Every line of the entries below that mentions "screenshot" is to be copied out.

======

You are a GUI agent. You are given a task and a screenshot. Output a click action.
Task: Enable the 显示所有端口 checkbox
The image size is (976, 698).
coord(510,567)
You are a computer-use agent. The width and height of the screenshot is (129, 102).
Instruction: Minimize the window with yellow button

======

* [Response box]:
You are a GUI agent. You are given a task and a screenshot. Output a click action.
You are a computer-use agent. The width and height of the screenshot is (129, 102).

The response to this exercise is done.